Il devient plutôt de plus en plus clair que la force en premier lieu théorique, spirituelle et morale des régimes démocratiques est directement proportionnelle à la compréhension de leur fragilité, une fragilité dont la physionomie est toujours différente et donc, à chaque fois identifiable dans sa spécificité historique.
Pour cette même raison, il est de plus en plus clair aujourd’hui, face aux phénomènes macroscopiques d’usure dans un sens populiste de la souveraineté populaire, des phénomènes qui ne sont pas sans rapport avec le paradoxe de la démocratie américaine saisi par Tocqueville, que l’intrinsèque fragilité endogène du modèle démocratique impose de reconnaître que la raison critique qui parcourt constamment le rapport entre la validité axiologique, d’un côté, et l’histoire des démocraties, de l’autre, forme un élément fondamental dans la définition de leur physionomie essentielle.
La démocratie en tant que modèle et les démocraties historiques ont été des produits et des thèmes de la raison philosophique, et ils continuent de l’être, à condition, naturellement, de ne pas se méprendre sur le caractère consciemment paradoxal de cette thèse.
D’où la nécessité de relever un défi pratique important : repousser la prétention de l’inévitabilité de la dérive populiste et de la dictature culturelle de la majorité
Défi pratique important, précisément dans le point où le plan théorique rencontre le plan politique.
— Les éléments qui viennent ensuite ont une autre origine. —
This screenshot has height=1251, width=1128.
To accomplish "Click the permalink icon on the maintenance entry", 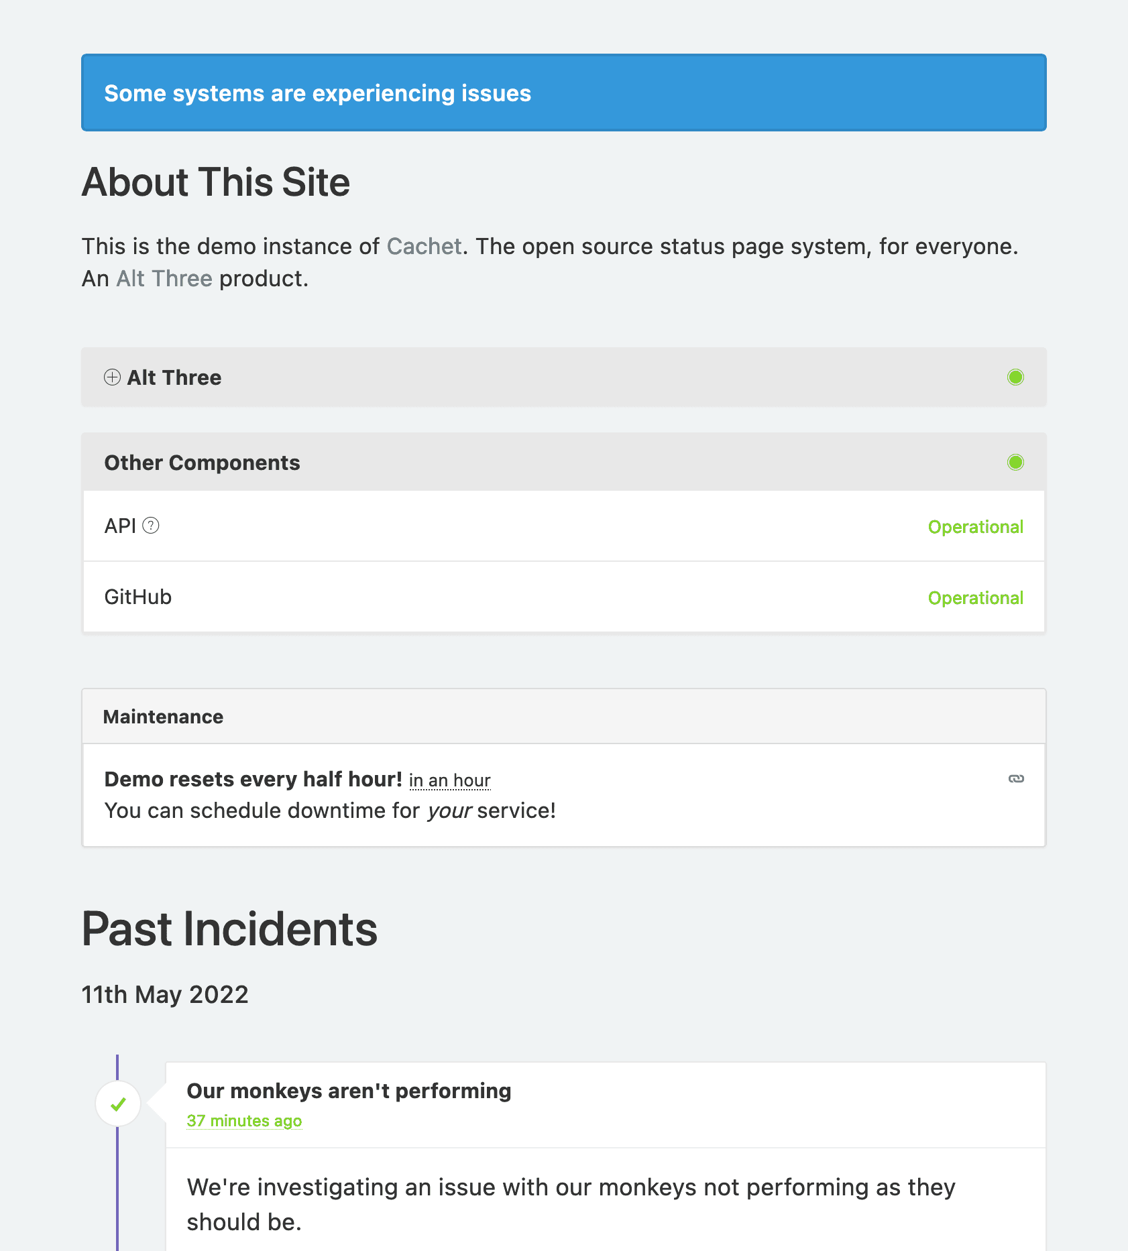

Il s’agit de confirmer la valeur fondatrice de la souveraineté populaire démocratique, aujourd’hui fondamentalement vidée, sans pour autant accepter le phénomène principal qui se connecte au vidage de la souveraineté populaire. Il est nécessaire et urgent de repousser la prétention de l’inévitabilité de la dérive populiste et de la dictature culturelle de la majorité. La tâche théorique et politique à laquelle devraient se consacrer les défenseurs de la démocratie est celle de comprendre la gravité et la profondeur du phénomène du populisme dans le but de le vaincre. Le populisme et la dictature culturelle d’une majorité manipulée sont en effet les démonstrations principales de « vidage » de la souveraineté populaire.
Dans la démocratie, le tout ne peut pas être sans les parties, puisque les parties, c’est-à-dire la partialité, les différences et même les conflits qui sont à la base du jeu démocratique, doivent renvoyer à eux-mêmes mais aussi à un tout. Un tout, c’est-à-dire une dimension dans quelque mesure universelle, ne peut pas coïncider avec la somme des parties, toutes persuadées de la légitimité de leur propre absolutisation.
Le dilemme de la démocratie impose de réfléchir sur les notions d’opinion publique et de société civile
Ce renvoi est destiné à leur rendre un rôle mis en discussion par la pathologie démocratique. Le dilemme se présente sous la forme de la simultanéité d’un excès (celui qui va du gouvernement au parlement, jusqu’aux partis politiques) et d’un manque de présence de ces institutions de la politique dans la société civile. En d’autres termes, le dilemme de la démocratie se manifeste en même temps comme nécessité et difficulté pour la vie démocratique de se soustraire aux tenailles de l’hyperpolitisation autoréférentielle de la politique institutionnelle, d’un côté, et de la dépolitisation de la société, de l’autre.
Le terme dépolitisation indique ici une crise radicale du rôle public de la dimension de la vie privée. Ces tenailles, en effet, représentent parfaitement les caractéristiques et les résultats du populisme démocratique. Le populisme consiste dans cet étau qui étouffe lentement la démocratie, même en l’absence d’un projet explicite visant à sa destruction. Le populisme a besoin de la démocratie (de ses institutions, de ses procédures, de son ethos) pour la dévorer et la transformer en quelque chose de différent sans pour autant détruire son image extérieure. Il est évident que le germe populiste trouve son meilleur terrain de culture dans les pays caractérisés par une histoire démocratique faible, comme l’Italie.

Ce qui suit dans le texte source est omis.